Después de una semana y media, fue precisamente en uno de sus encuentros con los compañeros de la estación cuando comentó uno que un hombre alto, rubio, mayor, había preguntado por él. Como no sabía quien pudiera ser, solo dijo que sí había trabajado allí Georg, pero que no sabía donde vivía ahora. A los dos días se presentó un hombre en su casa y resultó ser un empleado de banca que le quería vender un producto, que decía bueno, pero al que despachó con mal humor por su repudio hacia los bancos.
Algo le tranquilizó a Georg que el empleado bancario no fuera a visita que temía, pero no tardó mucho en volver a preocuparse por si venía el que le advirtió su padre.
Una mañana, que cavilaba al lado del ventanal sobre las medidas a tomar si llegaba el hombre que tanto temía, se acordó de lo que dijo su padre antes de morir. Si era el que él decía, le debía gustar el chocolate con tanta pasión que  le fuera imposible privarse de un trozo o un bombón si lo tuviera en su mano. Así pues, y recordando los libros que había leído del Renacimiento, pidió a Gina que le mandara de nuevo, como casi siempre lo hacía,  el amargo chocolate Amedei Toscano y bombones hechos con él. Cuando le llegó el paquete,  estuvo en el invernadero al que solía ir en Gante, a comprar las plantas para su piso y todos los fitosanitarios necesarios. Una vez hechas esas compras se fue a un comercio de fotografía y compró una cámara y proyector Eumig de super 8. Necesitaba un elemento probatorio que dejara clara la amenaza si se producía. Lo dejó todo dispuesto, cámara y película, escondido entre los libros de su librería del salón. Dejó a la vista la caja de los bombones de chocolate Amedei Toscano.
Dos días después  llamaron a la puerta, miró por la ventanilla y se fue a la estantería donde colocó algo detrás de los libros. Apareció la temida visita. Era un hombre alto, apenas le quedaba un mechón rubio entre las canas, y sus ojos azules desprendían odio, nada más que odio. Al abrir, saludó secamente: -Buenos días, supongo que usted es Georg, el hijo del amigo Heindrich, que se fue hasta Italia hace años… ¿no es así? –Sí –dijo Georg sin más.- Bueno, bueno, bueno. Así que al fin dimos con el retoño del huidizo Heindrich. ¿Sabes para qué he venido no? O lo supones. Sí, se van a acabar tus días, hijo de la lombriz. –Sacó en ese momento una pistola Luger  y le apuntó a la cabeza. Se sentó e hizo sentar a Georg. Al hacerlo vio la caja de bombones en la mesa de centro. La abrió sin dejar un momento de apuntar. – No coja nada de ahí, se lo ruego - dijo Georg.  No le hizo caso. Cogió cuatro bombones y se los comió de dos en dos. Siguió hablando y se refirió a la grandeza del Reich y la miseria de los traidores. Seguía con los bombones. Cuando llevaba cinco minutos se le cayó la pistola de la mano y empezó a perder la estabilidad y el control de su cuerpo.

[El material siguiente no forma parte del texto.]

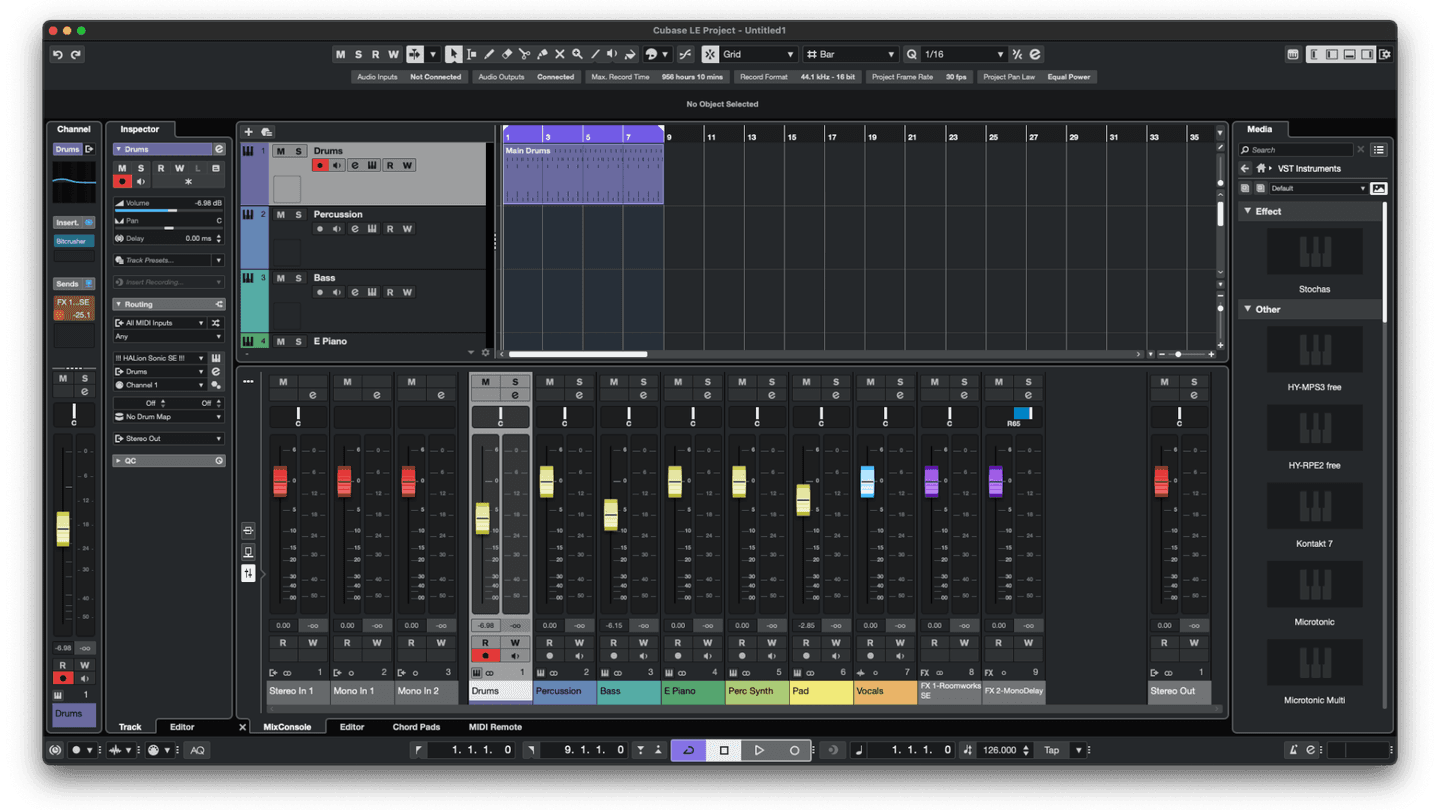Select the Draw tool in the toolbar

[489, 54]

Cayó de golpe al suelo y se estuvo retorciendo hasta quedar sin sentido hecho un ovillo en el suelo. 

La policía dijo que lo buscaba la Interpol. Callaron la noticia por motivos de seguridad. La película de super 8 le ayudó para evitar la acusación y el producto con nicotina para curar las plantas para quitarlo de enmedio. Le dejaron sin cargo alguno. Siguió Georg tomando arenques con sus amigos y leyendo muchos años.